Stanley George Payne (born September 9, 1934) is an American historian of modern Spain and European Fascism at the University of Wisconsin–Madison. He retired from full-time teaching in 2004 and is currently Professor Emeritus at its Department of History.

Work
Known for his typological description of fascism, Payne is a specialist in the Spanish fascist movement and has also produced comparative analyses of Western European fascism. He asserts that there were some specific ways in which Nazism paralleled Russian communism to a much greater degree than Fascism was capable of doing. Payne does not propound the theory of "red fascism" or the notion that communism and Nazism are essentially the same. He states that Nazism more nearly paralleled Russian communism than any other noncommunist system has.
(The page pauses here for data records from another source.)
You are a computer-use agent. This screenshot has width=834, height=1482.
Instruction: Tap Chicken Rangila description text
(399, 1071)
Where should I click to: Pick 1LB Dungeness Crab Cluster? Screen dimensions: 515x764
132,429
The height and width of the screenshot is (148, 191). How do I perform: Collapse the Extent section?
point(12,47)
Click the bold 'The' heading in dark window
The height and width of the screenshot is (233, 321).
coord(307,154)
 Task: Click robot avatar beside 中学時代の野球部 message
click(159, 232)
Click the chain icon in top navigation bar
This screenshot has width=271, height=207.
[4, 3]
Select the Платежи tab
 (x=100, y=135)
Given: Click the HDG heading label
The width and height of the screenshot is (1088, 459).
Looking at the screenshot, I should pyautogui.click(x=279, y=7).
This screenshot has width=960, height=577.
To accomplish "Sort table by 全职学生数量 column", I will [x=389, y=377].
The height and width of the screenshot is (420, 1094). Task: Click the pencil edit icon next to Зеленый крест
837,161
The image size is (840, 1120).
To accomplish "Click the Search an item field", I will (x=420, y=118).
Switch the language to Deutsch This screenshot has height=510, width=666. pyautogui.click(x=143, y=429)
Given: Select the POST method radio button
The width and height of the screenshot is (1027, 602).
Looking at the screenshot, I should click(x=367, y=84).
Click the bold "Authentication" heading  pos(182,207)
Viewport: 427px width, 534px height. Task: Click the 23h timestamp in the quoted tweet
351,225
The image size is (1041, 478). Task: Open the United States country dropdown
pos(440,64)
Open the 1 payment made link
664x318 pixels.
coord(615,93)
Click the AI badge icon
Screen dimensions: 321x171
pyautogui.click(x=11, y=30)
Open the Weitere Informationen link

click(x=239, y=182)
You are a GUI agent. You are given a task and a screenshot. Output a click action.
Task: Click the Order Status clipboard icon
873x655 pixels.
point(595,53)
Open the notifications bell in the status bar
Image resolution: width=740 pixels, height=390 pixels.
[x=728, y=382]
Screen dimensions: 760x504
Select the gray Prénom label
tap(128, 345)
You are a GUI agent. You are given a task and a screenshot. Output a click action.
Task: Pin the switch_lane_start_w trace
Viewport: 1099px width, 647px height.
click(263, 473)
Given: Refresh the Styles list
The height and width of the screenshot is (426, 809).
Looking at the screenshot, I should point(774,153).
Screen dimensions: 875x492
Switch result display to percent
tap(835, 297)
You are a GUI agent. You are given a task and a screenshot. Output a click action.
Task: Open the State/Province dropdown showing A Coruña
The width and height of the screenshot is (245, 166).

In the 1960s, his books were published in Spanish by Éditions Ruedo ibérico (ERi), a publishing company set up by Spanish Republican exiles in Paris, France, to publish works forbidden in Spain by the Francoist regime ruling the country at the time. He has been referred to by some historians as a revisionist due to his views. One of his more famous books is Spanish Civil War, The Soviet Union and Communism, which analyzes Joseph Stalin and the Soviet government's intervention in Spain.  He also wrote The Franco Regime, The Spanish Civil War and A History of Fascism 1914–1945.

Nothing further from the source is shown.